Tests in our scenario with this patch proved still broken. Our next approach is to modify the patch a bit and re-test.

This LP will be used to document our progress in the investigation.

no longer affects: linux-meta (Ubuntu)
description: updated

This bug is missing log files that will aid in diagnosing the problem. While running an Ubuntu kernel (not a mainline or third-party kernel) please enter the following command in a terminal window:

apport-collect 1749961

and then change the status of the bug to 'Confirmed'.

If, due to the nature of the issue you have encountered, you are unable to run this command, please add a comment stating that fact and change the bug status to 'Confirmed'.

This change has been made by an automated script, maintained by the Ubuntu Kernel Team.

Changed in linux (Ubuntu):
status: New → Incomplete
Changed in linux (Ubuntu):
status: Incomplete → In Progress
importance: Undecided → Medium
assignee: nobody → Guilherme G. Piccoli (gpiccoli)
Changed in linux (Ubuntu Trusty):
importance: Undecided → Medium
status: New → In Progress
assignee: nobody → Guilherme G. Piccoli (gpiccoli)
Changed in linux (Ubuntu Xenial):
assignee: nobody → Guilherme G. Piccoli (gpiccoli)
importance: Undecided → Medium
status: New → In Progress
Changed in linux (Ubuntu Artful):
assignee: nobody → Guilherme G. Piccoli (gpiccoli)
importance: Undecided → Medium
status: New → In Progress
Guilherme G. Piccoli (gpiccoli) wrote :

Patch was modified (by adding the PCI_ID of device 1142A, which confusingly is 1242!) and still the problem reproduces.

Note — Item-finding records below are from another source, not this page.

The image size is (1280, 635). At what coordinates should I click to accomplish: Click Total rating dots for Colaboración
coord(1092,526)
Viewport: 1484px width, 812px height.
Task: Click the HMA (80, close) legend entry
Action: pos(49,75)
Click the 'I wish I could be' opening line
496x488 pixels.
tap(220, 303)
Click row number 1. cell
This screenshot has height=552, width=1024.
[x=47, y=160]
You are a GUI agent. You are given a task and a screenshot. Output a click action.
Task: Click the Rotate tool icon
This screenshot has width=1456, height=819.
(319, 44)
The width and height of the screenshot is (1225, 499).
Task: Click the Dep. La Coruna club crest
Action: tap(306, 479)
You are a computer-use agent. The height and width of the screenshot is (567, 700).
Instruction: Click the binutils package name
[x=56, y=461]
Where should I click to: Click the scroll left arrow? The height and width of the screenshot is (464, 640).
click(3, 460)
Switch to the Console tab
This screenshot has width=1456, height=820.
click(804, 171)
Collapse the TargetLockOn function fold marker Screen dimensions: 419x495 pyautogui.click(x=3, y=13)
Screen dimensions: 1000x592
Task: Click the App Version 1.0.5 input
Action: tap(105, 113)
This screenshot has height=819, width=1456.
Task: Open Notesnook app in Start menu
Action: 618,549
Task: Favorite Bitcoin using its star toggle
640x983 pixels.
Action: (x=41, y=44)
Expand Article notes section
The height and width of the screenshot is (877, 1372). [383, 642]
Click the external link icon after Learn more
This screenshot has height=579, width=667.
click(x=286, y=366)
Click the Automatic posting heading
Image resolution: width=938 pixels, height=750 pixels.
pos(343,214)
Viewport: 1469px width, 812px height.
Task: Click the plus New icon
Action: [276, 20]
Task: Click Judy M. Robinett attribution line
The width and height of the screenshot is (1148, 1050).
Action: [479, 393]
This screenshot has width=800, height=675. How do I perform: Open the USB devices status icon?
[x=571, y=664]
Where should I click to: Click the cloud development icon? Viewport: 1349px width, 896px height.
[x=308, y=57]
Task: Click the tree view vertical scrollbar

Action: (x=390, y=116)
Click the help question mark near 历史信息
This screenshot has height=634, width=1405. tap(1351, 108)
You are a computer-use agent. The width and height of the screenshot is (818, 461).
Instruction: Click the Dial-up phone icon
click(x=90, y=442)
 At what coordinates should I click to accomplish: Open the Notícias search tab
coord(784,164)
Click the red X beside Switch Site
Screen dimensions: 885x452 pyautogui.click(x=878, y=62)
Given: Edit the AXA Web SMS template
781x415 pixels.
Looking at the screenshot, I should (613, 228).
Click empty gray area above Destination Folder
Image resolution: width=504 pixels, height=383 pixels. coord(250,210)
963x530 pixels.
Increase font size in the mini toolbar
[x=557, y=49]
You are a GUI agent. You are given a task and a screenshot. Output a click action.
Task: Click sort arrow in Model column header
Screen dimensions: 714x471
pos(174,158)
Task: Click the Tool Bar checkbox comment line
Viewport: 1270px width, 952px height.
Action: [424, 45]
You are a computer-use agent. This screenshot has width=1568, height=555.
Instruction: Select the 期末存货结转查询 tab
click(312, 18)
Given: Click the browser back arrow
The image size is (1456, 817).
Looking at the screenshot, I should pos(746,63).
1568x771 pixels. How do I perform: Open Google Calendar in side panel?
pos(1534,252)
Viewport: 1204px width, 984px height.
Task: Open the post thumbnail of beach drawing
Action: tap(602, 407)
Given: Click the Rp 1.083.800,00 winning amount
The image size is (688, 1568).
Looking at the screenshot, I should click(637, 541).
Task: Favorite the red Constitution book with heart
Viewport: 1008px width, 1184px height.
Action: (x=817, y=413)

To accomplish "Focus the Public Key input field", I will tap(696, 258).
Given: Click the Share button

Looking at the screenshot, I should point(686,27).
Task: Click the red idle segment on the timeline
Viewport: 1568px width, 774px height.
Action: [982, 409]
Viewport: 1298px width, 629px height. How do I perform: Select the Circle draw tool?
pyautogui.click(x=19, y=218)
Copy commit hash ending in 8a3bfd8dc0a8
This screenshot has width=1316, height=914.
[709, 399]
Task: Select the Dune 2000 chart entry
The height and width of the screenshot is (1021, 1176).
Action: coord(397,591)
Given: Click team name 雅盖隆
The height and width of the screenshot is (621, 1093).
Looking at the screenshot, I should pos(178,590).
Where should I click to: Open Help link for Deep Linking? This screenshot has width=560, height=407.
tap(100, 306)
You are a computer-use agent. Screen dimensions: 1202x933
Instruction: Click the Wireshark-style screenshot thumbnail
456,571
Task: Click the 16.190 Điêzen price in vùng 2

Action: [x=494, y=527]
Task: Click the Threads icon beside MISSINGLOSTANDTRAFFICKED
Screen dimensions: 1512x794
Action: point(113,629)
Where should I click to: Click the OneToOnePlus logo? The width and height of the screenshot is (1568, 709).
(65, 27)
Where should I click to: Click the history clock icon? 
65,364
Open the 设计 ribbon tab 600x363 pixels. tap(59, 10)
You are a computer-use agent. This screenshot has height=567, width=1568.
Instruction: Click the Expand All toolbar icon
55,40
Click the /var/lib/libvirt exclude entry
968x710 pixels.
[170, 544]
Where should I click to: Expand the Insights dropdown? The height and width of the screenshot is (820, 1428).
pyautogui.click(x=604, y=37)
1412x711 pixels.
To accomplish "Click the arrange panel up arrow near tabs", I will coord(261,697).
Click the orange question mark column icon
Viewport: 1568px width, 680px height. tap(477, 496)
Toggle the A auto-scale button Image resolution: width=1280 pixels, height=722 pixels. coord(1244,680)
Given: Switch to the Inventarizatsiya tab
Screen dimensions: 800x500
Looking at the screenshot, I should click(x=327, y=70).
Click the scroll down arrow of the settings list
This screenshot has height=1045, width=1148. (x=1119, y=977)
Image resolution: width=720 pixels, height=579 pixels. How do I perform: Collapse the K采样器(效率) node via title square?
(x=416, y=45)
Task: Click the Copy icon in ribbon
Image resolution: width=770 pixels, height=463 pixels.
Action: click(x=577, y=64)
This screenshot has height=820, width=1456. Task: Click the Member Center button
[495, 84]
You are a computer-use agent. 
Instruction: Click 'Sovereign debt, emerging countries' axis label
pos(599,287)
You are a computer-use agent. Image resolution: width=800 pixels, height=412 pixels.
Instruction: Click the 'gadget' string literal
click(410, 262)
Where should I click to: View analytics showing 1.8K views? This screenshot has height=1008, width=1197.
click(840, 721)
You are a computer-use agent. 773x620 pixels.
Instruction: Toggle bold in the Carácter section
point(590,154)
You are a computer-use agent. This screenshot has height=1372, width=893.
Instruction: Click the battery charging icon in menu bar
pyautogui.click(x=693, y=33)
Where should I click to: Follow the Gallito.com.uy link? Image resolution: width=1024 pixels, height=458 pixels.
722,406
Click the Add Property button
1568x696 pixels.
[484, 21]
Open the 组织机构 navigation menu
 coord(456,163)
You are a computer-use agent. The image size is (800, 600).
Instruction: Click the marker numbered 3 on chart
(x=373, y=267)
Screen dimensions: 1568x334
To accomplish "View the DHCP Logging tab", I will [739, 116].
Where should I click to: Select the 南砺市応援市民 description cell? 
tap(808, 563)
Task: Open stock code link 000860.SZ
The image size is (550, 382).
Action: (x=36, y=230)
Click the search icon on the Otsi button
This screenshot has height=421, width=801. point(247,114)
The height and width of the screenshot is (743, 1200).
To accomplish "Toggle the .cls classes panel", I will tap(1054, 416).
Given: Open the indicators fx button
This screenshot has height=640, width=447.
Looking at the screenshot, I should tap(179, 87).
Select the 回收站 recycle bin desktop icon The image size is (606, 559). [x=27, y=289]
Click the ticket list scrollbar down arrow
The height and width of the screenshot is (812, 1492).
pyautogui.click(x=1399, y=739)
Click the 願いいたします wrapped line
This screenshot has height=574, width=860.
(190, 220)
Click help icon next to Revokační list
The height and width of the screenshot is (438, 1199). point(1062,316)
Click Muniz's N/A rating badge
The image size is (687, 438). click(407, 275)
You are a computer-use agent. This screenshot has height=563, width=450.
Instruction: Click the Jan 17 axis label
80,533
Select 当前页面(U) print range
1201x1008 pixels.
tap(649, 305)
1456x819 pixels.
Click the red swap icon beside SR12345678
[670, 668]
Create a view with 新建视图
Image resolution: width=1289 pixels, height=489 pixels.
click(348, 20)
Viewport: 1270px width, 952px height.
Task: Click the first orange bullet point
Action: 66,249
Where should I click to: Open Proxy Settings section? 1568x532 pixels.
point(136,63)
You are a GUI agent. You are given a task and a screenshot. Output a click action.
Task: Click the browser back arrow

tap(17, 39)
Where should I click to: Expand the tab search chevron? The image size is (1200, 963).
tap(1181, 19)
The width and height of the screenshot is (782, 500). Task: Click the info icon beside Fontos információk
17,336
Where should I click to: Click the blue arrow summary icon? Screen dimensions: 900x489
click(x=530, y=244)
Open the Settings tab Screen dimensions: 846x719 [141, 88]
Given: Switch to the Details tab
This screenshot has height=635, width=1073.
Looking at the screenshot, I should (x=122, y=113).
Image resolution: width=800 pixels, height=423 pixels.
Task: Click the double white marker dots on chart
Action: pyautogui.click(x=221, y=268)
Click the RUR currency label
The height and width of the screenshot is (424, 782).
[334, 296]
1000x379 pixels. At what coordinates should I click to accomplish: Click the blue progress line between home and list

New approaches to be tried soon.

tags: added: kernel-da-key
imperia (imperia777) wrote :

Hello,
Looks like I am having the same problem.

After some hours(random time) my USB 3.1 asmedia controller crashes the driver with following error:
[ 873.661534] xhci_hcd 0000:00:00.0: ERROR Transfer event TRB DMA ptr not part of current TD ep_index 0 comp_code 3
[ 873.661629] xhci_hcd 0000:00:00.0: Looking for event-dma 00000002722ed630 trb-start 00000002722ed9b0 trb-end 00000002722ed9d0 seg-start 00000002722ed000 seg-end 00000002722edff0
[ 875.673409] xhci_hcd 0000:00:00.0: WARN Set TR Deq Ptr cmd failed due to incorrect slot or ep state.
I am struggling with this error for more than year. Its very annoying to have to restart the PC every few hours. USB tuner card is connected to the port.
I would like to provide whatever information and support is necessary to fix this damn bug. Logs, ssh access to the affected box and everything else what is needed.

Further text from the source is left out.